Brash bank protection
This is the process of pinning brash (bits of tree) to an eroded bank. This brash acts like a cushion – slowing flow and encouraging the deposition of sediment which builds the eroded bank back up. the use of willow in this structure can result in rooting and help protect the bank for the future.
Two volunteers from Slamannan Angling and Protective Association and four from SNH planted 150 trees. Unpalatable and grazing resilient species (alder, downy birch, hawthorn and blackthorn) were planted without protection in an effort to reduce materials. The new stock fence here will prevent grazing from sheep but there are a few deer in the area. This is a bit of an experiment that will be monitored over the next few years to see which species have thrived/survived without protection. Biodegradable mulch mats were used to reduce competition from the grasses, docks and nettles present on the site. The trees were planted around the brash bank protection and on two other sites to provide riparian habitat and, longer term, bank stability.
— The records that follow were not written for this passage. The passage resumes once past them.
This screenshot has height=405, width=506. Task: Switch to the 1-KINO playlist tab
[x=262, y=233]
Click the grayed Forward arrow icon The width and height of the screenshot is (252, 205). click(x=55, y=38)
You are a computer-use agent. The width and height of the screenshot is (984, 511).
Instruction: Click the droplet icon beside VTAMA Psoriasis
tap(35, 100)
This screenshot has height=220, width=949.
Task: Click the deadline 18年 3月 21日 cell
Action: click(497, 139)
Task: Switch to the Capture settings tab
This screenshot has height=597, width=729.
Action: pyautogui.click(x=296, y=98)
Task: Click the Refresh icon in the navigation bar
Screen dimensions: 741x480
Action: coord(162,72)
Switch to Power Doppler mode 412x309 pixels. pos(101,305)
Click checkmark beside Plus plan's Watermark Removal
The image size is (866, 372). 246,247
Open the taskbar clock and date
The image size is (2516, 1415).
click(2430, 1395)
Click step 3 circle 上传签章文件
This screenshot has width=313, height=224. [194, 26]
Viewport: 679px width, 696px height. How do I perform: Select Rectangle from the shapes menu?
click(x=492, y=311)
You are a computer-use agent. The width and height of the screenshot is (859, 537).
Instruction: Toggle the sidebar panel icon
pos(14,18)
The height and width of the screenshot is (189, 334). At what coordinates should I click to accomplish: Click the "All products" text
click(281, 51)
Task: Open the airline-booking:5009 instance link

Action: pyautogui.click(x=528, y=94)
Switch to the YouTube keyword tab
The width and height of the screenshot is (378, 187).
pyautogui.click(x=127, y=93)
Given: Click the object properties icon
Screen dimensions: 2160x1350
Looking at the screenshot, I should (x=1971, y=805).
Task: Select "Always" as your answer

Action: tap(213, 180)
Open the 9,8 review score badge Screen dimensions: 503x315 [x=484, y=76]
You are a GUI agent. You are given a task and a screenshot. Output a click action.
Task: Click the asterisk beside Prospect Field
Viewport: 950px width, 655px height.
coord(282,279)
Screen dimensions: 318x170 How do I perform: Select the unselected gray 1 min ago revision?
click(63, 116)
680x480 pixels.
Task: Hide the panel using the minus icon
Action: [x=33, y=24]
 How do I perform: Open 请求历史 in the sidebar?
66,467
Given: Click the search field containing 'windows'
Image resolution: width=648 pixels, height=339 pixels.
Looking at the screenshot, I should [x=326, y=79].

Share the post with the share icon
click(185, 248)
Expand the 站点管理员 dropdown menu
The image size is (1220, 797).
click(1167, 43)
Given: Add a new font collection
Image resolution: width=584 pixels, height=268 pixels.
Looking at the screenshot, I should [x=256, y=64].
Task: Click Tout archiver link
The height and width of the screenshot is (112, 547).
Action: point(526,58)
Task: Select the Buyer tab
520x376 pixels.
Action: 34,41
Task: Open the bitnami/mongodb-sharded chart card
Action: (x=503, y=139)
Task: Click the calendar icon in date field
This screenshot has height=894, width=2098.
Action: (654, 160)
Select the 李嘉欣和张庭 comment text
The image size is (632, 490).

Dry-stane headwall workshop
Drainage and rivers are intrinsically linked. This is particularly prevalent on farmland where fields have been created from floodplains through historic dredging and straightening of river channels and the creation of field drains. These field drains take many shapes and forms – including open ditches, stone filled ditches, buried clay pipes, and the more modern perforated plastic pipes. The brash drain. an interesting old technique I learned about on our recent workshop, involves digging a ditch, filling it with brash (butt end uphill so that water flows easily through it) and covering over the top with earth. The brash structure creates enough space for water to run through it. Field drains are just one of many examples of the innate relationship between land and rivers.
The RiverLife team are working with farmers and local volunteers on the Upper Avon to deliver habitat and management improvements. The river at Dyke farm has been dredged and partially straightened in the past and some of the drainage outflows are now blocked behind vegetated bars. To avoid the regular clearing of vegetation and bank material from these outflows, which damages riparian habitat and releases excess silt into the river, we decided to extend the outflow into the river channels and build a dry-stone construction to secure it in place. Dry-stone walling or pitching is a traditional erosion control technique used to protect land from meandering rivers. While in many places this has been superseded by green bank protection methods and we now understand the importance of erosion as a natural river process, it seemed an apt technique in this occasion and one that could add to the habitat diversity on the river bank.
So, on a rainy weekend in August – after a sustained dry spell – 6 volunteers (including 5 Slamannan Angling and Protective Association members), myself and Peter Holmes (our workshop tutor and rural skills expert) gathered on the banks of the Avon – armed with shovels, pinch bars, lump hammers and a van full of sandwiches – ready to build.
The drain itself was extended by six meters, through the bank and into the channel. While the extension pipe and the four posts and wire pinning it down were brought in for the job, all the stone used for the dry-stone structure was gathered from the corners of nearby fields using a telehandler from the farm.
The principals of dry-stone walling that we learned that weekend – use larger stones at the bottom, maintain an even batter (slope), avoid running joins, use stones that reach into the bank/wall and remember that friction holds it all together – were used to create a structure that will protect and mark the new drainage outflow. Furthermore, dry-stone walls are home to many plants and animals, so this structure could provide a habitat niche that was not previously present on this stretch of riverbank, which is mainly inhabited by tall herbaceous vegetation. The top of the dry-stone structure was then covered with earth containing roots from these tall herbs that will consolidate the structure and ensure that it lasts for years to come.
It is around the edges of this structure where erosion is most likely to occur as water is deflected from the hard stone onto the soft bank. Therefore, it is important to have a strong and resilient root structure at these edges. The rank vegetation present on the banks will soon colonise these disturbed edges but, after monitoring through the winter, we may return in the spring to deploy a few willow cuttings.
The five local river stewards and our volunteer visiting from the Almond catchment who attended the workshop now have another string to their bow when it comes to rural skills and riparian management.
2018 also saw the construction of c.450m of stock fence along the banks to protect the planted trees from grazing encourage regeneration of shrubs and trees in the future.